■ Source
....................
# Where to find camouflage vinyl ?



## neiq (May 15, 2006)

I heard theres camoulflage colors out now in heat press vinyl, any one know were i can purschase some ?


----------



## Fluid (Jun 20, 2005)

try
www.beacongraphics.com


----------



## MotoskinGraphix (Apr 28, 2006)

There is camo sign vinyl but I havent ever seen camo heatpress vinyl. Let me know if you find some.


----------



## hammered (Apr 14, 2006)

If you dont find a manufacture that offers Camo press vinyl, you could have some printed. Any company that offers heat press vinyl printing, such as inprintables.com, should be able to do something like that.


----------



## jdr8271 (Jun 16, 2005)

If you have an optic cutter, you could print camoflage onto an opaque transfer, and cut it out with the optic cutter in the shape you want it.


----------



## JoshEllsworth (Dec 14, 2005)

Do you think there is a big demand for camo heat transfer vinyl? Right now, we don't offer it, however some people have created a camo effect with brown, dk green & black. However, this is a lot of work.


----------



## MotoskinGraphix (Apr 28, 2006)

JoshEllsworth said:


> Do you think there is a big demand for camo heat transfer vinyl? Right now, we don't offer it, however some people have created a camo effect with brown, dk green & black. However, this is a lot of work.


There is a market for Camo sign vinyl but the product is rather expensive. An example would be the Z-71 or 4x4 logos on trucks at the rear of the bed. I have many hunters who like these done in camo. These same folks would probably go for some type shirts with camo. The colors I use the most are the neons...Pink, Orange and Green, they look great on blk shirts.


----------



## JoshEllsworth (Dec 14, 2005)

Gotcha...from my experience, folks usually go with a camo shirt and a brighter text color out of the heat transfer vinyl. However, this could be because there are no camo heat transfer vinyls available for this.


----------



## MotoskinGraphix (Apr 28, 2006)

JoshEllsworth said:


> Gotcha...from my experience, folks usually go with a camo shirt and a brighter text color out of the heat transfer vinyl. However, this could be because there are no camo heat transfer vinyls available for this.


Yep...a camo shirt with neon orange vinyl!


----------



## grumpster (Sep 12, 2006)

JoshEllsworth said:


> Do you think there is a big demand for camo heat transfer vinyl? Right now, we don't offer it, however some people have created a camo effect with brown, dk green & black. However, this is a lot of work.
....................
■ Short problem 1
From the camo vinyl thread, extract the passage starting with "If you dont" and going on through "something like that.".

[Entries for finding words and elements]
....................
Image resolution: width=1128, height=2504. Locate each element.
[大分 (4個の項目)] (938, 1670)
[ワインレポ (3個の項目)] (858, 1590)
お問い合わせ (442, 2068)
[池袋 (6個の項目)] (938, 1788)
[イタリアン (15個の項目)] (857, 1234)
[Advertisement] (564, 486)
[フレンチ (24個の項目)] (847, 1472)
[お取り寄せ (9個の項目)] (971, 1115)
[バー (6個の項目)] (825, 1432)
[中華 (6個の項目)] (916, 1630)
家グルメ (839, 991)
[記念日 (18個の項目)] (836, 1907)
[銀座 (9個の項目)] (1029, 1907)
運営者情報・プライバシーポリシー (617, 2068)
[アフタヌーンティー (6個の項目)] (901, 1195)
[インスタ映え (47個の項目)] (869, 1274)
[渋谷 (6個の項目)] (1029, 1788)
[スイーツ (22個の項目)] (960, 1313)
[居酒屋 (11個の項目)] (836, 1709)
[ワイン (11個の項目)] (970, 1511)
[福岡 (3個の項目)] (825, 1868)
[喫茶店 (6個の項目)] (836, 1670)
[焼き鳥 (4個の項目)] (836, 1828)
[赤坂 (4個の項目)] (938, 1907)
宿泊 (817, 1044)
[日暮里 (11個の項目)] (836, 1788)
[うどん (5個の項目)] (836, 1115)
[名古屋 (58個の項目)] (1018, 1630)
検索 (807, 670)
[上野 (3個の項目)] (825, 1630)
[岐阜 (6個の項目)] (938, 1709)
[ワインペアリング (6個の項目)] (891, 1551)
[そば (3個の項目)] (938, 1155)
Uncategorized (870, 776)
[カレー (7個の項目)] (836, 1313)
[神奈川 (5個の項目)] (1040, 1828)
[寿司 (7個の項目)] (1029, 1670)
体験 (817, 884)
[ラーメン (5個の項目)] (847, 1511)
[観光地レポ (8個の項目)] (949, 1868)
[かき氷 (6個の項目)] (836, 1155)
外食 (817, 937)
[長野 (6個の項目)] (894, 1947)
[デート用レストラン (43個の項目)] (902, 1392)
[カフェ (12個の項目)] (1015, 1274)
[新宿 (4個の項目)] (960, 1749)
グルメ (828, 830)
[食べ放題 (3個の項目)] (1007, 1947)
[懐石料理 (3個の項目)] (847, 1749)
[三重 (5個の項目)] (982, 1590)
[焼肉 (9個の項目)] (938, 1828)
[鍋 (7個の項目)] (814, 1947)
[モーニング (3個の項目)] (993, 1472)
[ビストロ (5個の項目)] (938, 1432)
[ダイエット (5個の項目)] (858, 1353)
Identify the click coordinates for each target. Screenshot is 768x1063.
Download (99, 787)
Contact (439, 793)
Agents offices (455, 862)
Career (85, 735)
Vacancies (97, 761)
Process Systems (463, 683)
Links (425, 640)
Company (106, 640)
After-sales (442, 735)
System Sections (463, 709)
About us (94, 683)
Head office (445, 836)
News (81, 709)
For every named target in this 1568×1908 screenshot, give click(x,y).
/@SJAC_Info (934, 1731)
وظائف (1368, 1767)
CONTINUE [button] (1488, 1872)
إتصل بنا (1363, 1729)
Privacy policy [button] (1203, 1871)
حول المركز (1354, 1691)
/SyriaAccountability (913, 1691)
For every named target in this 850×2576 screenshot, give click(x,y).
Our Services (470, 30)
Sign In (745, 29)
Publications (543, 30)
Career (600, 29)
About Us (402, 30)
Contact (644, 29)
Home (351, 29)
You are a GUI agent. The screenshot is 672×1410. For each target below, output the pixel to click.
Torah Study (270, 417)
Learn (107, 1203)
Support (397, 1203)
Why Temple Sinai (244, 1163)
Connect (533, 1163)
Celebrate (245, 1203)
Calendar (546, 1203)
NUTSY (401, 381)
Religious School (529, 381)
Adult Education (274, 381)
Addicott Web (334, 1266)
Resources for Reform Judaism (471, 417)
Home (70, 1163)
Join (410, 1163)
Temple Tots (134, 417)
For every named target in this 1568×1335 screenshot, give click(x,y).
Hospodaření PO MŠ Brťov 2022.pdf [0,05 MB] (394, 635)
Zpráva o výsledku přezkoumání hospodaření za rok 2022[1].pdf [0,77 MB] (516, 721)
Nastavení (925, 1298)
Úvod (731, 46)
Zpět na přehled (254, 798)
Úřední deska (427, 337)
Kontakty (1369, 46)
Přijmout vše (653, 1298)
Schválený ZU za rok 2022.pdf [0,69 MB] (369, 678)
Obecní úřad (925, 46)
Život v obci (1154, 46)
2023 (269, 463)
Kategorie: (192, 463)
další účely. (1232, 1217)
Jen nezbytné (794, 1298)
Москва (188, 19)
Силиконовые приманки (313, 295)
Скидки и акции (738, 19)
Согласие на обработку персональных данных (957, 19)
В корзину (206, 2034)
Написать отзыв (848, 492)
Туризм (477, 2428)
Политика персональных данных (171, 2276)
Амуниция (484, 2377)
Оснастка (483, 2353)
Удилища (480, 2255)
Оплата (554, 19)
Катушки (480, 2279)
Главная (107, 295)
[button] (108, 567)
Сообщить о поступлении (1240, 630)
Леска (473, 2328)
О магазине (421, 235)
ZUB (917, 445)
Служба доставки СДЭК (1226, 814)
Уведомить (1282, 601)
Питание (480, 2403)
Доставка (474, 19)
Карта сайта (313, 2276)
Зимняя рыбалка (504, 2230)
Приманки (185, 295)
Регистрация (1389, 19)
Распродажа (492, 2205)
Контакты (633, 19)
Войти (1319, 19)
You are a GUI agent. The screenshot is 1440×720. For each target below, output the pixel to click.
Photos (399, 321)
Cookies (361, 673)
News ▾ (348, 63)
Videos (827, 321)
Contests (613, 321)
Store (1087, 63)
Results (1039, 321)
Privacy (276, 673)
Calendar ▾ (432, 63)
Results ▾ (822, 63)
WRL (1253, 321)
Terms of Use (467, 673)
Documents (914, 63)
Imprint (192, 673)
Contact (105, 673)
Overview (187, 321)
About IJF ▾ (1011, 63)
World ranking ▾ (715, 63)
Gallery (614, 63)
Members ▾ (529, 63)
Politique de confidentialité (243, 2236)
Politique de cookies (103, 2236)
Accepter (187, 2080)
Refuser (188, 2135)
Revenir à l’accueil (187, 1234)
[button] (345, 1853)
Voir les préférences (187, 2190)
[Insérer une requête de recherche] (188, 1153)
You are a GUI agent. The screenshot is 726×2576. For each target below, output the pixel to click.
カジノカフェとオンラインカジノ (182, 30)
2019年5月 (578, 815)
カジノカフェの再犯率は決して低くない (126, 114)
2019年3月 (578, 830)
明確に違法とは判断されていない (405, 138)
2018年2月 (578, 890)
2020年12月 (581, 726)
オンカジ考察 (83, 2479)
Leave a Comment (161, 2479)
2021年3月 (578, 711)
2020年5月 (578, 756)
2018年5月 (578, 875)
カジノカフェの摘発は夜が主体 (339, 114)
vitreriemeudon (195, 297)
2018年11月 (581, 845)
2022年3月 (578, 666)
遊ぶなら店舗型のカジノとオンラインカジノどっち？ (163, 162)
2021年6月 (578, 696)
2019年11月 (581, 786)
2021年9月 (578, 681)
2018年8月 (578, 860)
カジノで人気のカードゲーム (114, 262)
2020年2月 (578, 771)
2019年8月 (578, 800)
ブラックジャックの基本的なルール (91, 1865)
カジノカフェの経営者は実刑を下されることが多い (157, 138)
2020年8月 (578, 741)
....................
■ Short problem 2
Copy the records word for word, starting at the beginning of the records and going on through the line that contains "[フレンチ (24個の項目)] (847, 1472)".

■ Reply 1
If you dont find a manufacture that offers Camo press vinyl, you could have some printed. Any company that offers heat press vinyl printing, such as inprintables.com, should be able to do something like that.

■ Reply 2
Image resolution: width=1128, height=2504. Locate each element.
[大分 (4個の項目)] (938, 1670)
[ワインレポ (3個の項目)] (858, 1590)
お問い合わせ (442, 2068)
[池袋 (6個の項目)] (938, 1788)
[イタリアン (15個の項目)] (857, 1234)
[Advertisement] (564, 486)
[フレンチ (24個の項目)] (847, 1472)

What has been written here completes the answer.